Pixel coordinate grounding data
"""

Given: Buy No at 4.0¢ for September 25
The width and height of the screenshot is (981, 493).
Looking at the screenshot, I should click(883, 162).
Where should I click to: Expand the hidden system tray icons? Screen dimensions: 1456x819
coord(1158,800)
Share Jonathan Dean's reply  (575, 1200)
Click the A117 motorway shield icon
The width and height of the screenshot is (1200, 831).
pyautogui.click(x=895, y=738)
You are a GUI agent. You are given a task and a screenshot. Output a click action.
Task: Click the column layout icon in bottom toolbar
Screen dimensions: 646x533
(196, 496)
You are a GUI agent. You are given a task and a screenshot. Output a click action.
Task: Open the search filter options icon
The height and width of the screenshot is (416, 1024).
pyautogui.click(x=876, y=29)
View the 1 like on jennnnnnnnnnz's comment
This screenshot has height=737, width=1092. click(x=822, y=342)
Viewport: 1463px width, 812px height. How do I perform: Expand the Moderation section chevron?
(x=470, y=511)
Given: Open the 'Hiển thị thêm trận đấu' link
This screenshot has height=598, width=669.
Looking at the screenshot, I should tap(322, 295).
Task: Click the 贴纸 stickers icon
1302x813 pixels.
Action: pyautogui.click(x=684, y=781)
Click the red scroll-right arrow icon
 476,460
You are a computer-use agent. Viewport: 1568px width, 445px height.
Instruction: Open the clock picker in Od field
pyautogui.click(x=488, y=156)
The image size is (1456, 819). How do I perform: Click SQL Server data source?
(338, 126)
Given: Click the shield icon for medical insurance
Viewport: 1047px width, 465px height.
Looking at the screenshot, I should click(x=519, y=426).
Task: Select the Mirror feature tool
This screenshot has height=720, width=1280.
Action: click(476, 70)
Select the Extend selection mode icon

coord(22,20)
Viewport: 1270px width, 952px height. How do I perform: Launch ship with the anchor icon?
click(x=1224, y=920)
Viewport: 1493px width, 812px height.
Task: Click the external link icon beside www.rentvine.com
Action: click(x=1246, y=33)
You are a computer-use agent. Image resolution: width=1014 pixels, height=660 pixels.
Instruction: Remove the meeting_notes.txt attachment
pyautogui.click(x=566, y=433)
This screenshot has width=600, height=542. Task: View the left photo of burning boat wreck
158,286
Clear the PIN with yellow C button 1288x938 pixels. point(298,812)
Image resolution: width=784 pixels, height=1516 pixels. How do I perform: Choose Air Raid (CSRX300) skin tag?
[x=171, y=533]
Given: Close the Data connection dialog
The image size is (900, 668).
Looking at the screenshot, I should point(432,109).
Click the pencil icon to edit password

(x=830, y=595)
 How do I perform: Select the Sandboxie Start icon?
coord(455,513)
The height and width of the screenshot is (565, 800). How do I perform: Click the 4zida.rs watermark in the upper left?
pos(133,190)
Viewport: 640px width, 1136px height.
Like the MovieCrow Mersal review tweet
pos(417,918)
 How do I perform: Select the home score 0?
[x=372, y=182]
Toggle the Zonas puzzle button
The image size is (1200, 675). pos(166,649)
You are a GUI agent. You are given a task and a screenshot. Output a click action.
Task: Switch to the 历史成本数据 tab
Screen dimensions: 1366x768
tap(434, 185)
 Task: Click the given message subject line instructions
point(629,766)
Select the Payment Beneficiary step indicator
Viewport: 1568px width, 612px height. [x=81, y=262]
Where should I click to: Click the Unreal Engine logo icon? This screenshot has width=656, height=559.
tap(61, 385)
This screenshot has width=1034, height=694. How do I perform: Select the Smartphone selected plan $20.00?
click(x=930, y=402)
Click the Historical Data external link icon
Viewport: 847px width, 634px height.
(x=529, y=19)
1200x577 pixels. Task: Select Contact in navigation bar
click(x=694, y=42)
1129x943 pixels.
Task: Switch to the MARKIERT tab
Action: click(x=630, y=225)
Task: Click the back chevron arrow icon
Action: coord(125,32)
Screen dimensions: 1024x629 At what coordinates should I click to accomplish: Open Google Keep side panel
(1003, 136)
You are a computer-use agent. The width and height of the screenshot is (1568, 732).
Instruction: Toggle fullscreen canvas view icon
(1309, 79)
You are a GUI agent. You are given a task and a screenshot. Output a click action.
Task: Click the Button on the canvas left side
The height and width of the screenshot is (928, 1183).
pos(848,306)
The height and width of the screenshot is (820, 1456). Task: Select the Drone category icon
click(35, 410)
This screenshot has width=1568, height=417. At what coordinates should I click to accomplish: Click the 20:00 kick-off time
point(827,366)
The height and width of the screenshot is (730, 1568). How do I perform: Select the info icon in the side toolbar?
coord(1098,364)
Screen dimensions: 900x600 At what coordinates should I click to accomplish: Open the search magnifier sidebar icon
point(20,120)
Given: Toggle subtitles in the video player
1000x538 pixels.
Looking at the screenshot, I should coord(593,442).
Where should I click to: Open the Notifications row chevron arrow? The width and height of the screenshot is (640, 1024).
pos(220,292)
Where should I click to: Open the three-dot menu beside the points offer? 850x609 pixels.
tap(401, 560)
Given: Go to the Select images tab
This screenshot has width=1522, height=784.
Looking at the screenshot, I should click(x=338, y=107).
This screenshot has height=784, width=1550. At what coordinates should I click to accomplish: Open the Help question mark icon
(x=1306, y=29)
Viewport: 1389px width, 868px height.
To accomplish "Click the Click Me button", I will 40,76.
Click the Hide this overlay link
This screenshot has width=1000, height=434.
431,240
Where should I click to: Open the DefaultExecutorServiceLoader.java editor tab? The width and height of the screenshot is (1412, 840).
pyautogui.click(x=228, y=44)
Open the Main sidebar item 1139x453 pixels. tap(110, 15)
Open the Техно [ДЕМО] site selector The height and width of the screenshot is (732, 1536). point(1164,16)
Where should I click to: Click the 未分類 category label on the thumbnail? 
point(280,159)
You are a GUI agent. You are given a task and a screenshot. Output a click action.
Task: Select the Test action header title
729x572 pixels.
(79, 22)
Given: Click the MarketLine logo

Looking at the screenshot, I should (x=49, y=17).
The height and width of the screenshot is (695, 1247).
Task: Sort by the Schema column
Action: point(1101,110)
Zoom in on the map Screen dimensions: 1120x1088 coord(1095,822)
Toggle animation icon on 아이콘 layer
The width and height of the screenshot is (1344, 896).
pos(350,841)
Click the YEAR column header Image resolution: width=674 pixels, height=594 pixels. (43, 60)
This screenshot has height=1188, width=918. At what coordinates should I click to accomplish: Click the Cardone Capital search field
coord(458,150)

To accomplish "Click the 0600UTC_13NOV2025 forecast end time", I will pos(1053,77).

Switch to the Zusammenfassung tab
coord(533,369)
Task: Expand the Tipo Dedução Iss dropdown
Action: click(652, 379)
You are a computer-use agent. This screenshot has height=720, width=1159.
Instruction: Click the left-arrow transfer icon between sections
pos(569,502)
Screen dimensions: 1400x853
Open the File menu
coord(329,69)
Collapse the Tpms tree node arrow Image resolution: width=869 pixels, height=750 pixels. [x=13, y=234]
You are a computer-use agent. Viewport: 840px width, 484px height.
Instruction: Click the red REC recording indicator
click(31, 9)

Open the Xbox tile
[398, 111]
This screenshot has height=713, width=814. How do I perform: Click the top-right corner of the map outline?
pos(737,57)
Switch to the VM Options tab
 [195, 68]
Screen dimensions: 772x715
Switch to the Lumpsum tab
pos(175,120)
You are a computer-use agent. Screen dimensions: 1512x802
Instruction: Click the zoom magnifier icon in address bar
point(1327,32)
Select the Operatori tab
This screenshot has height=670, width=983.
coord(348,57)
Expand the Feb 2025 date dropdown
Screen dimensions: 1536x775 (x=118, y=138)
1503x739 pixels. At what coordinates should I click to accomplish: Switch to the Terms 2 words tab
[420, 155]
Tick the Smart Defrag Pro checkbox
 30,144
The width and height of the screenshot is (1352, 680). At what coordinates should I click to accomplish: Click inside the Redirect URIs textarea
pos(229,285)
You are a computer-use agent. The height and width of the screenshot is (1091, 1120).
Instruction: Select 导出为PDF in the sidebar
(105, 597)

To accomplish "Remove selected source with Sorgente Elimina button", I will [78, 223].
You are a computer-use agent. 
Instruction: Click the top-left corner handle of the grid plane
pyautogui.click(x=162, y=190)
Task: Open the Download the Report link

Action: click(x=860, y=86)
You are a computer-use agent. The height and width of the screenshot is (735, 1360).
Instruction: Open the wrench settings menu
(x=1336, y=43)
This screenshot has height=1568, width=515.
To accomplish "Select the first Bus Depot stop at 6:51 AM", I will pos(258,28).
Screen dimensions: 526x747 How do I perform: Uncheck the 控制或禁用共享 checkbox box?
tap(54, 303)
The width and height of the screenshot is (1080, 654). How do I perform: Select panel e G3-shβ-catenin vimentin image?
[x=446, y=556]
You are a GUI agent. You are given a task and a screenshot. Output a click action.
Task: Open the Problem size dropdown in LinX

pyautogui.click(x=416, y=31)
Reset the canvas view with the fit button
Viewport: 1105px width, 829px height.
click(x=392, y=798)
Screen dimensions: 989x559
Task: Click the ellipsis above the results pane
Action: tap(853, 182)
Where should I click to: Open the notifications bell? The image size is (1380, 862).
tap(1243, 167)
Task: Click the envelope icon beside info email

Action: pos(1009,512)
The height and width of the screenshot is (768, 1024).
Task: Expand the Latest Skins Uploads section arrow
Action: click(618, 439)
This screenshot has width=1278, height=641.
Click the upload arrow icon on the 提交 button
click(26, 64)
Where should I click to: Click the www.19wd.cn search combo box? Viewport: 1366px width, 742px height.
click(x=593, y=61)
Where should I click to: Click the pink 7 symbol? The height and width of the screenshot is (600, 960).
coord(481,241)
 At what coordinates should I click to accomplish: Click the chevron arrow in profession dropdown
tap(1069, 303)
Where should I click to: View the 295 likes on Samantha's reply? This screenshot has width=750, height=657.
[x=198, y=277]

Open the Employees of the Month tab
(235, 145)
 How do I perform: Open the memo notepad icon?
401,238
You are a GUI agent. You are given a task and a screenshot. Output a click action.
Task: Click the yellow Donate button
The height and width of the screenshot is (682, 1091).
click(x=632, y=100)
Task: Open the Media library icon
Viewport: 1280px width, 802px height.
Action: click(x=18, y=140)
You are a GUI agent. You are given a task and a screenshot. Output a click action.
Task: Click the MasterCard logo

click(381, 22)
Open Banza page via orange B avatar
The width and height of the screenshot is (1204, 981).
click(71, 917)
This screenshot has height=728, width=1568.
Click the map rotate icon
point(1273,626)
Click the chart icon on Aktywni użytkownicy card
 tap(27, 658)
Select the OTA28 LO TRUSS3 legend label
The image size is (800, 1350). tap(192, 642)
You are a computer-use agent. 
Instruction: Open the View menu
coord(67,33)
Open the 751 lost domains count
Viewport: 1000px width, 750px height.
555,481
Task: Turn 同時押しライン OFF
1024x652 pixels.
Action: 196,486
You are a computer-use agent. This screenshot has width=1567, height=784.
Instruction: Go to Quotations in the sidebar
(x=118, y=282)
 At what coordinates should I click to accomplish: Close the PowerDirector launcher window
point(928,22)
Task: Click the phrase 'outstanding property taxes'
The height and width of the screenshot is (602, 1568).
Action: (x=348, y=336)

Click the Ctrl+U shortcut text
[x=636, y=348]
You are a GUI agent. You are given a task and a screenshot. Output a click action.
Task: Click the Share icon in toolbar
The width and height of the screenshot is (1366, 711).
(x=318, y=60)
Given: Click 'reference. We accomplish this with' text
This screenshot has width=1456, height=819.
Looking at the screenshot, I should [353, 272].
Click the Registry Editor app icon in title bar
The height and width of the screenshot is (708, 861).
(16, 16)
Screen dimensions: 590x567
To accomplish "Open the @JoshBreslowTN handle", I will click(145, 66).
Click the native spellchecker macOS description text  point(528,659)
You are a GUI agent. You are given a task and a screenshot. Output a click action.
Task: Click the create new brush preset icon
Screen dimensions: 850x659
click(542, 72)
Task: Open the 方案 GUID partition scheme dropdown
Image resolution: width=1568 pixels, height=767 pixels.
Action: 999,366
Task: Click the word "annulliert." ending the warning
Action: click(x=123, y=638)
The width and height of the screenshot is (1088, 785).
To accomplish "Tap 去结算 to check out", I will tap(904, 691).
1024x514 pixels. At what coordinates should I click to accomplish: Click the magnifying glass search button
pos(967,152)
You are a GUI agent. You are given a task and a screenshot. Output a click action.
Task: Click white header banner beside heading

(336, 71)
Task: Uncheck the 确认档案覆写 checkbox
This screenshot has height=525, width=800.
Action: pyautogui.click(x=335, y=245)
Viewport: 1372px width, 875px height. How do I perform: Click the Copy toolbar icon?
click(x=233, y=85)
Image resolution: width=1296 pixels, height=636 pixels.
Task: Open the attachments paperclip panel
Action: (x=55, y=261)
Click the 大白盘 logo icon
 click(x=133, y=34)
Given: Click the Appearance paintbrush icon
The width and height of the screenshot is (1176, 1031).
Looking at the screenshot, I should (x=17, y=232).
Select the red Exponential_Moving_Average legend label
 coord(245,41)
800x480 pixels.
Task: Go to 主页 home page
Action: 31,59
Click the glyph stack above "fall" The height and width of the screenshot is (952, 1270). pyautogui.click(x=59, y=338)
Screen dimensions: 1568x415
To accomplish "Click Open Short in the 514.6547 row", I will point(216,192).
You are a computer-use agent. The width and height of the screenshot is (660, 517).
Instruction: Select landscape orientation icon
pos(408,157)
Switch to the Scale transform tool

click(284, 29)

"""

# Task prompt:
Among the lines above, which contain the word "computer"? Copy every one.

# Written solution:
You are a computer-use agent. Viewport: 1568px width, 445px height.
You are a computer-use agent. Image resolution: width=1014 pixels, height=660 pixels.
You are a computer-use agent. The width and height of the screenshot is (1568, 732).
You are a computer-use agent. This screenshot has height=720, width=1159.
You are a computer-use agent. Viewport: 840px width, 484px height.
You are a computer-use agent. Screen dimensions: 1512x802
You are a computer-use agent. The height and width of the screenshot is (1091, 1120).
You are a computer-use agent. 
You are a computer-use agent. The height and width of the screenshot is (735, 1360).
You are a computer-use agent. 
You are a computer-use agent. This screenshot has width=1567, height=784.
You are a computer-use agent. The width and height of the screenshot is (660, 517).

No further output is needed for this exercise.